Encephalitis spreads in Indian state, 200 dead

Oxygen masks have run out, so the children in the pediatric wards are provided cardboard cones with pipes jabbed into.

As mosquito-borne encephalitis sweeps through India's largest state, Uttar Pradesh, hundreds of sick children from poor families are crowding hospitals where they get scanty health care and little government help. Authorities are struggling to cope with the spread of the virus, which has killed about 200 children - even though it can be prevented with US$1 (euro0.8) immunizations.

The state's response to the widening encephalitis crisis provides a glimpse into India's crumbling public health system that has often failed its biggest customers - the millions of poor.

Officials say there is no money to buy the lifesaving vaccines. Dr O.P. Singh, the state's director-general of health, said the vaccination of over 7 million children would cost 2.5 billion rupees (US$58 million; Ђ47 million), but the entire Uttar Pradesh health budget is 1.06 billion rupees (US$25 million; Ђ20.4 million).

The state purchased 200,000 vaccines from a federal laboratory _ but in June, when monsoon rains were already under way and leaving water puddles allowing mosquitos to breed.

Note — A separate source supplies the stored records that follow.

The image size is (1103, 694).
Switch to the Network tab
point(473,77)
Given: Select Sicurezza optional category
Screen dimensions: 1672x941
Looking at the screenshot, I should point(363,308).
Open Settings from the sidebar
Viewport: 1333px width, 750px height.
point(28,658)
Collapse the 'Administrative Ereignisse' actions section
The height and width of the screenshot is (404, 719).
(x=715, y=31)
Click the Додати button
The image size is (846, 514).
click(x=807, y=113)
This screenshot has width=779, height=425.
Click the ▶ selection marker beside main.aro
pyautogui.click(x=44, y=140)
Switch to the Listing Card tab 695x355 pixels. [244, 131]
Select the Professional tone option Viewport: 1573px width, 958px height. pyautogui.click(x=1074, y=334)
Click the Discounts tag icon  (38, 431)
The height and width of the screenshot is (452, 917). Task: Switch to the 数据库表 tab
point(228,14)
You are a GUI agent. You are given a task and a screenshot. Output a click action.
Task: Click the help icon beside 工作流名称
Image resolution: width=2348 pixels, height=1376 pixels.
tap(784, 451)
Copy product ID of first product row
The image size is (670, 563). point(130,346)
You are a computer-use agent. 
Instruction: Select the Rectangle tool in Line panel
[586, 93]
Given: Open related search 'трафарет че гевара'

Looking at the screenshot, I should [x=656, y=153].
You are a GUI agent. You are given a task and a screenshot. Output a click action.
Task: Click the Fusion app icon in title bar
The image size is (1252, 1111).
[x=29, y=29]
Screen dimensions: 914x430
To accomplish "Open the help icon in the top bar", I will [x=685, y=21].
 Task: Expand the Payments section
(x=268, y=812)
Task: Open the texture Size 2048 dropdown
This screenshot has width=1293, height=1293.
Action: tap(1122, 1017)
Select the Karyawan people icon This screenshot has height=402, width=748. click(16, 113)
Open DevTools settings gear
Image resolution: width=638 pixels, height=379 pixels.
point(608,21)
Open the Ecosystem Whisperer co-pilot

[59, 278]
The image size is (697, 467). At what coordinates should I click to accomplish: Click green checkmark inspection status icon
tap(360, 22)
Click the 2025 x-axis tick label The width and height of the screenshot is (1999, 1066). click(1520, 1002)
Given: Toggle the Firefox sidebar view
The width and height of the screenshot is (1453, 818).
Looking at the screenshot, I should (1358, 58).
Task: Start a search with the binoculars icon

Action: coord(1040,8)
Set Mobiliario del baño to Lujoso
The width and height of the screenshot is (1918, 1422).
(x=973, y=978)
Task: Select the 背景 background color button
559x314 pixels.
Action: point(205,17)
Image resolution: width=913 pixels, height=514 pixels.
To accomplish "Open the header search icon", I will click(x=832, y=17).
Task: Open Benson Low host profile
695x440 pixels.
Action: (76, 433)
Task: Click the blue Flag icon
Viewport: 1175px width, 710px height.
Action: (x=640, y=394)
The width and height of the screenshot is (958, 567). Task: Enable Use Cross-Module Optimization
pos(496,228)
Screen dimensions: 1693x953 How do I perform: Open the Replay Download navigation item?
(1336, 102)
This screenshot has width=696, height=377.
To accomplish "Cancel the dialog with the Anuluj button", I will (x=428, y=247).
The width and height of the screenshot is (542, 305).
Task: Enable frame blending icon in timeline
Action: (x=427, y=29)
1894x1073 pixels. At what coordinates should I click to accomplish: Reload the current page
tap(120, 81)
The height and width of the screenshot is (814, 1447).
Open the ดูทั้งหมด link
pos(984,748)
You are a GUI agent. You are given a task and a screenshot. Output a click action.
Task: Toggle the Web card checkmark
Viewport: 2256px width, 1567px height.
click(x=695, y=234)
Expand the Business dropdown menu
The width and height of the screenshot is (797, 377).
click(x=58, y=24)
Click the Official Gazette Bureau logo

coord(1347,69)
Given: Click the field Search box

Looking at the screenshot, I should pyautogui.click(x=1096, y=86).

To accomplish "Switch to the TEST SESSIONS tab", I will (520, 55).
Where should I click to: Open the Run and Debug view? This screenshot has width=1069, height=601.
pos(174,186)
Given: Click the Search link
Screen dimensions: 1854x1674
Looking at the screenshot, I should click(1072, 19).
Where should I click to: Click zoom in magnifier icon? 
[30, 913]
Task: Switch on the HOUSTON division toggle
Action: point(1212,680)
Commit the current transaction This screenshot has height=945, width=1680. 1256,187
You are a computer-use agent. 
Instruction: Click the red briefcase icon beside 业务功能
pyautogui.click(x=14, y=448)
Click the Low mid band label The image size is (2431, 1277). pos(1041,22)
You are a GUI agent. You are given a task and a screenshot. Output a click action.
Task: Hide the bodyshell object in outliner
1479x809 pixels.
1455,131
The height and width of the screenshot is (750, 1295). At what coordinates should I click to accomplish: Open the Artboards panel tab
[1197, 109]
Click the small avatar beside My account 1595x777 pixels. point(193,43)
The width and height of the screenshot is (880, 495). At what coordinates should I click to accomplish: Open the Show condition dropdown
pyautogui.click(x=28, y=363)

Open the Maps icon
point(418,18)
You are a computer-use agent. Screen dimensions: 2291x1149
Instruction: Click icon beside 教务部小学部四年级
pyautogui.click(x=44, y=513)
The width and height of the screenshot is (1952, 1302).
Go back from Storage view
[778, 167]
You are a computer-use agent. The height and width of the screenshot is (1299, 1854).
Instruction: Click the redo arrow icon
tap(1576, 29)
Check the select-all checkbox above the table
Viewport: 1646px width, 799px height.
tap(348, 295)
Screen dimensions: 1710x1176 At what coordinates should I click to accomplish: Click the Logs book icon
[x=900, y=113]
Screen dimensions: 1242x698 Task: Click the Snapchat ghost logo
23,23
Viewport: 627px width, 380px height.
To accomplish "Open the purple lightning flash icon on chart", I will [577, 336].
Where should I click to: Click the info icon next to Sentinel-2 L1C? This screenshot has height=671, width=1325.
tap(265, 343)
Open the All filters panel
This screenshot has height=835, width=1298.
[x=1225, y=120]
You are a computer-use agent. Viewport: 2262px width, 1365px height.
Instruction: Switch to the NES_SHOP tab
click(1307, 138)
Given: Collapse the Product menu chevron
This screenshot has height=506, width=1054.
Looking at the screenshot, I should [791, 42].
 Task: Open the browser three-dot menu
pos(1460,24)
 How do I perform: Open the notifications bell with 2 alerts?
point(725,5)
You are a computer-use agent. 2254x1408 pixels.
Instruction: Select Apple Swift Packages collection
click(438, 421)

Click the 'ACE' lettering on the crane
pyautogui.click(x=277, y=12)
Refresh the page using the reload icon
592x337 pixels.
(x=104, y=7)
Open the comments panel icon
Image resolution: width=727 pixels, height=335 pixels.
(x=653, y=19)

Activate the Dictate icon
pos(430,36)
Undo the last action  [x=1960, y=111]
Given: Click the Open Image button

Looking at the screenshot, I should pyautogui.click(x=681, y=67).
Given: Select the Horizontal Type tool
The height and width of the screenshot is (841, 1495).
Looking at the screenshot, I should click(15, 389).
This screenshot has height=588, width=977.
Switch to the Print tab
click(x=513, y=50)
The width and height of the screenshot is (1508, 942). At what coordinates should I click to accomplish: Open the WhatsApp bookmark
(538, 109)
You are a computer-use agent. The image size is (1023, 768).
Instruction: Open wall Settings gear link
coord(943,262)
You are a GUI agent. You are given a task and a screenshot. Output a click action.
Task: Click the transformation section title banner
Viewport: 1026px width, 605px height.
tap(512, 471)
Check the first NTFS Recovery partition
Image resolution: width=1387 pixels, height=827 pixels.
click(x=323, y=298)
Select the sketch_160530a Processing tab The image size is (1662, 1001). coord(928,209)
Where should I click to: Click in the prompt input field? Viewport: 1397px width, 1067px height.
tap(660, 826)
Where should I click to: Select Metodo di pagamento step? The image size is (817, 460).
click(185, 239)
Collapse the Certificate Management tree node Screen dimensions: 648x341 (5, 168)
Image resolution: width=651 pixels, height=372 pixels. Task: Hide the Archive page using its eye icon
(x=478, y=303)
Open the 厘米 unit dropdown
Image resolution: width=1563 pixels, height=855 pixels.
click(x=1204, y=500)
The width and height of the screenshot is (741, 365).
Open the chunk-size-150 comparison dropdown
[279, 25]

Japanese encephalitis, which often hits children, is caused by a mosquito-borne virus that attacks the brain. Symptoms of the disease include high fever, followed by seizures, vomiting, then vomiting of blood. Eventually, victims can fall into a coma. Behavioral changes and delirium also often occur.

On Thursday in the state capital, Lucknow, a rickshaw puller's 6-year-old son gasped for breath outside a government hospital ward as his helpless father watched and pleaded with every passing doctor and nurse. But there were no beds and no help in the overcrowded hospital; within hours, the boy was dead.

The boy's angry relatives broke the window panes of the hospital and accused doctors of negligence.

The remorseful doctors then got to work. They pooled money to enable Nirmal Upadhyay, the father, to take his child home for cremation.

"We can understand the anguish of a father. But what we can do? We do not have space to admit any more children," said Dr. Anurag Yadav at King George's Medical College.

Inside, doctors are giving makeshift oxygen masks, made out of cardboard, to patients because supplies have run out. As a child tries to breathe, an attendant has to constantly hold the cones, which leave marks on the children's noses.

Meanwhile, the disease is spreading in the state of 180 million people, who have little or no access to modern health facilities, the AP reports. Most residents live in villages.